NIN/Ray Parker Junior – The Ghost That Feeds

Reaction to Nathan Chase’s fun blend of Nine Inch Nails’ industrial nihilism with the irresistibly exuberant Ghostbusters theme exceeded its creator’s expectations: “I’ve had two servers nearly go down for exceeding bandwidth from people downloading the track,” Chase blogged excitedly. According to YouTube user Eric Vela, “Thanks to the dominant 7 augmented 9, the minor motif on top of the major doesn’t sound out of place.” Fellow YouTube user Rey Fountano, meanwhile, offered a less technical appraisal, simply stating: “Holy fuck that’s great.”
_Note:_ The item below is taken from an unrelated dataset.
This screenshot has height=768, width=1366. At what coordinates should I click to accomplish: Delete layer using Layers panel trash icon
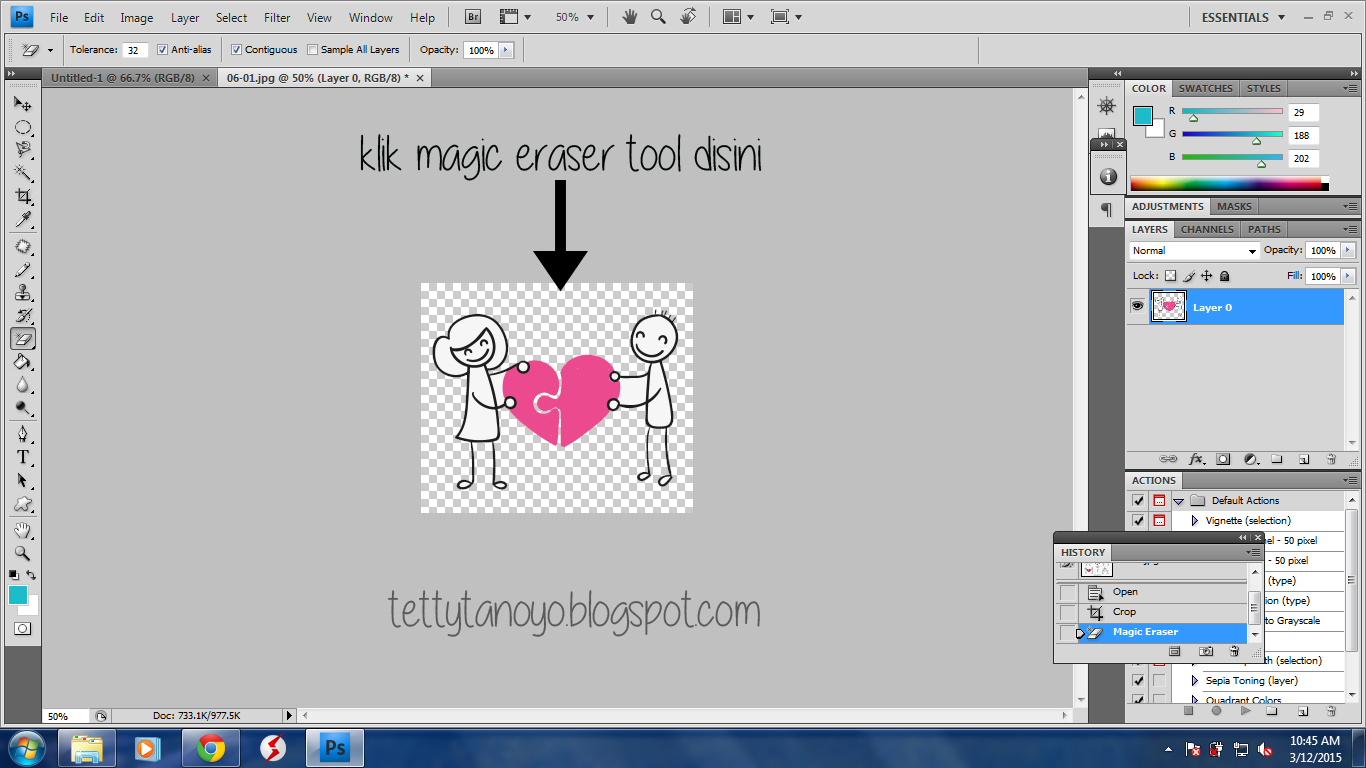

Peggy Lee/Iggy Pop – Passenger Fever

Prolific masher-upper Mark Vidler was behind most of the mixes on the 2007 EMI album Mashed - one of the world’s first legal mash-up compilations. With the addition of Peggy Lee’s smouldering vocal from her 1958 version of the much-covered R&B standard on top of the 1977 Iggy anthem (featuring backing vocals on the la-la-las from David Bowie, retained in this mix), Passenger Fever was one of the most simple and effective examples of the craft.
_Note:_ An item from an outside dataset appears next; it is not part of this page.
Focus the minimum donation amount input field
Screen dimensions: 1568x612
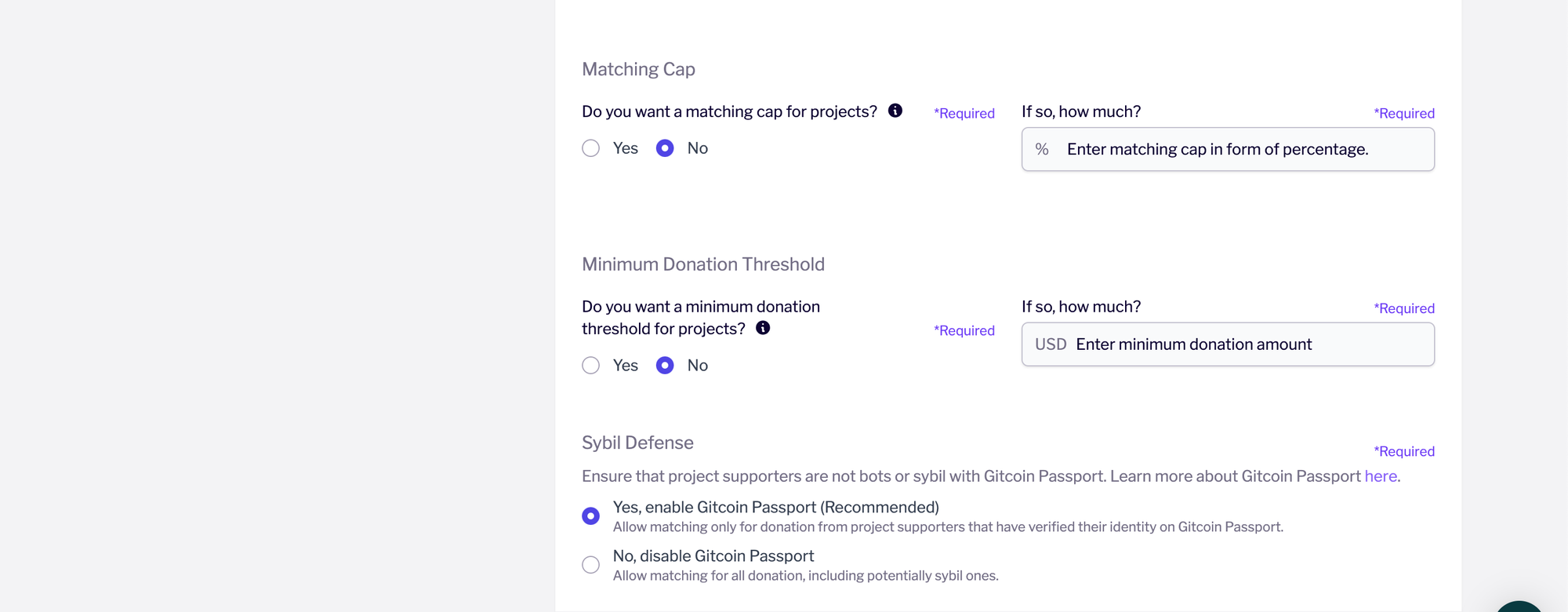(1228, 344)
Thin Lizzy/Pixies – The Boys Are Back In Heaven

At first, the blend of Thin Lizzy’s biggest hit with the abrasive plod of the Pixies’ 1989 major label debut single Monkey Gone To Heaven just seems to arrest Phil Lynott’s vocal of its energy and momentum. But that’s part of the point; according to his own website, creator Phil RetroSpector is “Widely regarded as the ‘undisputed master of melancholy’”. Besides, the genius of The Boys Are Back In Heaven lies in the sensitive splicing of the two sets of twin guitar lines.

Gloria Gaynor/Survivor – I Will Survivor

Splendidly-named mash-up artist DJ Lobsterdust’s website insists his work is “unique, eclectic and surprising.” That may be true of his classic ‘booties’ From Exodus To Revelations (Bob Marley vs Iron Maiden) and Knock Out Eileen (Dexy’s Midnight Runners vs LL Cool J), but these two aspirational self-empowerment anthems fit together like a fist in a boxing glove.
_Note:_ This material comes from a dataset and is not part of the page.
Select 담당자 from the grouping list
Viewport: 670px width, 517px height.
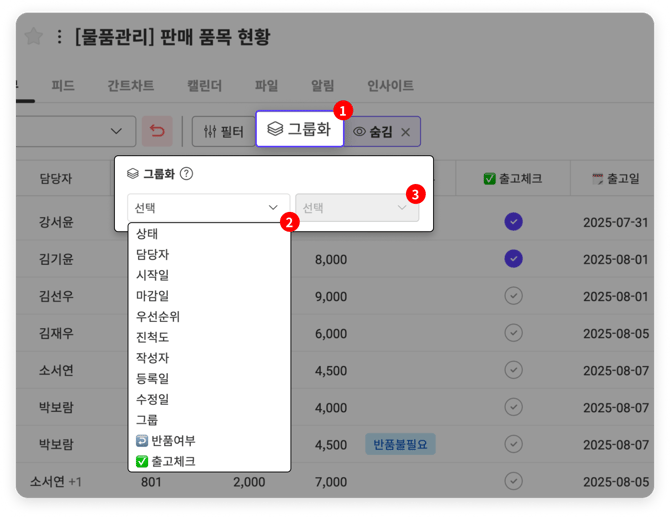coord(153,254)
Smashing Pumpkins/Elton John – Your 1979 Song

More proof that the most effective mash-ups are often the simplest. Elton’s sweet 1970 ballad - his first hit single - and the Pumpkins’ wistful meditation on adolescence from 1995’s Melon Collie And The Infinite Sadness fit together so well you keep having to remind yourself that these tunes span 25 years of music history. The mashup’s creator Mighty Mike is not to be confused with Mighty Mike the dwarf who has appeared onstage as Mini-Paul Stanley in midget Kiss tribute band Minikiss.

Iron Maiden/Michael Jackson - Beat It, Trooper!

The funniest moment in any of these bootleg collaborations has to be Michael Jackson’s vocal intruding into the first verse of Iron Maiden’s The Trooper (both singles released in 1983). We’re so geared up to hear Bruce scream “You take my life but I’ll take yours too” that Michael coming in with the first verse of Beat It is a moment of laugh-out-loud incongruity. On second listen though, we’re just amazed at how well it fits.

The Bee Gees/AC/DC - Stayin’ In Black

With ten albums’ worth of mash-ups available on Soundcloud, each of them showcasing impeccable musical taste, Australian producer Wax Audio is a Premier League masher-upper. Here the nut-squeezing harmonies of the Gibb brothers go head-to-head with the bucket-of-bolts riff mastery of the Young brothers, flagging up the similarities between the bands; both sets of siblings were born in the UK before moving to Australia, where their bands were formed.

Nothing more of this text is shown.